— Begin Reading text —
The second incident was decidedly more unnerving. There’s a guy who frequently brings his abundantly bouncy, always disruptive, extremely annoying and totally-out-of-control dog to the park. In spite of that, I don’t dislike the dog! He’s happy, good-natured and it’s not his fault that his owner can’t handle him. The owner, however, is a different breed of animal altogether. There’s something wrong with him – seriously, there is!

Usually this guy takes his hound into the small dog park where he walks around for 10 minutes muttering to himself then, long before the poor dog has had a chance to run off steam, he leaves. On the morning in question the small park was occupied with, well, small dogs. So bouncy Bucky and his odd owner had to run with the big boys.

There were three of us with our pets in the park at the time and as soon as Bucky entered he was all over all of us, nearly knocking down one woman who is pregnant. I figured I’d get out of the way and take my canines to the other end of the park. Bucky, of course, decided to bound along with us, exuberantly jumping at me, terrifying my toy poodle, Coco, who was squealing at the top of her lungs as I kept pulling Bucky off her and forcing me to carry her in an effort to keep her out of the caroming canine’s way.

Throughout all of this, the owner kept his distance and totally ignored the fracas, which is what annoyed me most of all.

Eventually, Bucky turned his attention to Angel and that was fine with me as she obligingly played chase with him. Then the dynamics changed.
— End Reading text —
— Begin Given data —
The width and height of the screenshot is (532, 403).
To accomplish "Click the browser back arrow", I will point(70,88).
— End Given data —
— Begin Given data —
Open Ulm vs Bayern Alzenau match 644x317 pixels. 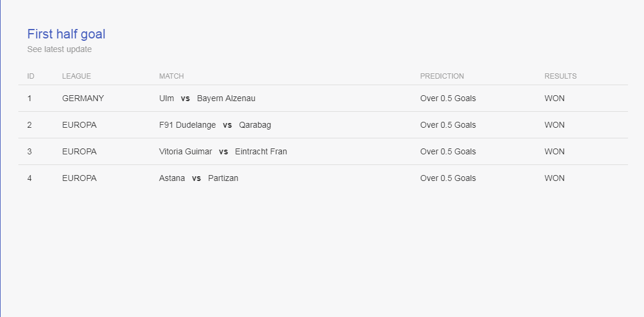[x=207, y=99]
— End Given data —
— Begin Given data —
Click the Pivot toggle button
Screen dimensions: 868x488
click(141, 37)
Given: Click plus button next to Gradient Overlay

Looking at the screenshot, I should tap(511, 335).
— End Given data —
- [Stated exercise A]:
In the dog park text, what is the name of the toy poodle?
- [Stated exercise B]:
In the dog park text, list each descriptive phrase that comes before the word "dog" in the sentence about the guy who frequently brings his dog to the park.
- [Stated exercise C]:
Please go on with the dog park text, starting right after "Then the dynamics changed."

- [Expected output A]:
Coco

- [Expected output B]:
abundantly bouncy
always disruptive
extremely annoying
totally-out-of-control

- [Expected output C]:
Angel and Bucky started wrestling. ‘Though the dogs were well-matched, I called Angel away. (I’m always mindful that some owners get panicky at any seemingly rough play). Not surprisingly, Bucky immediately jumped on Angel again, so again I called her away. Ditto Bucky’s reaction. Suddenly, bellowed across the park, I hear “Angel’s going to get a pounding”. From out of his cocoon of inattention, here comes the owner from hell.

I thought I must have misheard and muttered a startled, “Excuse me?”, at which point Super Freak stuck his face in my space and screeched “Angel’s going to get a pounding. Do you hear me?”. Considering my deaf granny could have heard him a mile away above a roaring freight train it seemed sensible to respond with a simple “Yes” and try and initiate a reasonable discourse at a more comfortable decibel level. Well, that didn’t get beyond about three words before the situation accelerated into a verbal cacophony of abuse and threats to my dog and to me.

I have to tell you, at this point I wasn’t scared, I was way too angry. But I looked into SF’s eyes (they were, after all, only about six inches from mine), saw dilated pupils, then noticed dried food around his mouth (yeah, it was pretty gross) and realized I was facing either alcoholic or drug-induced and barely pent-up rage, and I didn’t want to be the final trigger that would set it loose. So I remained passive and tried to ease myself away and head to the exit. Of course, Super Freak followed me, shrieking all the time, but then took Bucky and left the park ahead of me.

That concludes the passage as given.